He is to keep before his eyes the fact that chance is merely a synonym for our ignorance; that the reign of law pervades the domain of history as much as it does that of political science. He is to accustom himself to look on all occasions for rational and natural causes. And while he is to recognise the practical utility of the supernatural, in an educational point of view, he is not himself to indulge in such intellectual beating of the air as to admit the possibility of the violation of inviolable laws, or to argue in a sphere wherein argument is a priori annihilated. He is to be free from all bias towards friend and country; he is to be courteous and gentle in criticism; he is not to regard history as a mere opportunity for splendid and tragic writing; nor is he to falsify truth for the sake of a paradox or an epigram.

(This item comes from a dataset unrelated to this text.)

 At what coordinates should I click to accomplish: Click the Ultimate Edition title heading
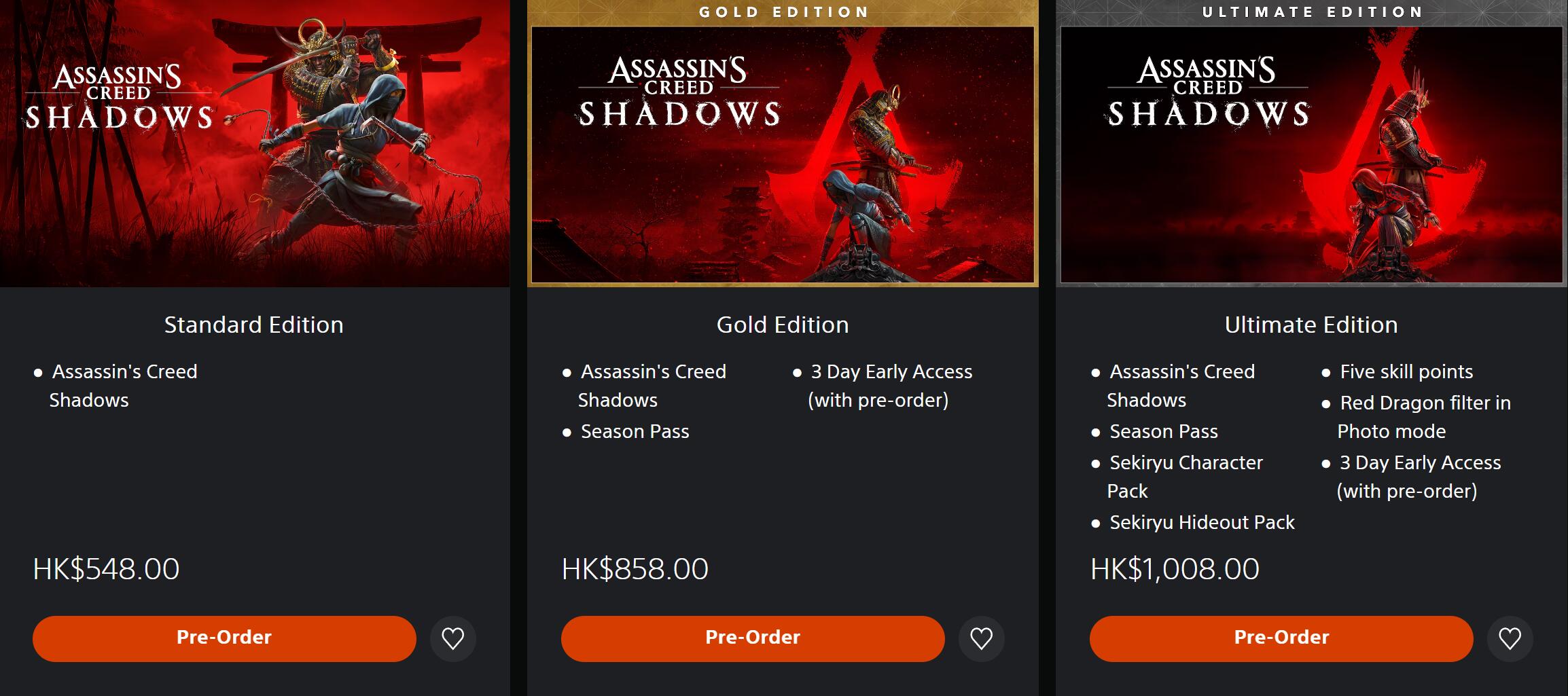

While acknowledging the importance of particular facts as samples of higher truths, he is to take a broad and general view of humanity. He is to deal with the whole race and with the world, not with particular tribes or separate countries. He is to bear in mind that the world is really an organism wherein no one part can be moved without the others being affected also. He is to distinguish between cause and occasion, between the influence of general laws and particular fancies, and he is to remember that the greatest lessons of the world are contained in history and that it is the historian’s duty to manifest them so as to save nations from following those unwise policies which always lead to dishonour and ruin, and to teach individuals to apprehend by the intellectual culture of history those truths which else they would have to learn in the bitter school of experience.
Now, as regards his theory of the necessity of the historian’s being contemporary with the events he describes, so far as the historian is a mere narrator the remark is undoubtedly true. But to appreciate the harmony and rational position of the facts of a great epoch, to discover its laws, the causes which produced it and the effects which it generates, the scene must be viewed from a certain height and distance to be completely apprehended. A thoroughly contemporary historian such as Lord Clarendon or Thucydides is in reality part of the history he criticises; and, in the case of such contemporary historians as Fabius and Philistus, Polybius is compelled to acknowledge that they are misled by patriotic and other considerations. Against Polybius himself no such accusation can be made. He indeed of all men is able, as from some lofty tower, to discern the whole tendency of the ancient world, the triumph of Roman institutions and of Greek thought which is the last message of the old world and, in a more spiritual sense, has become the Gospel of the new.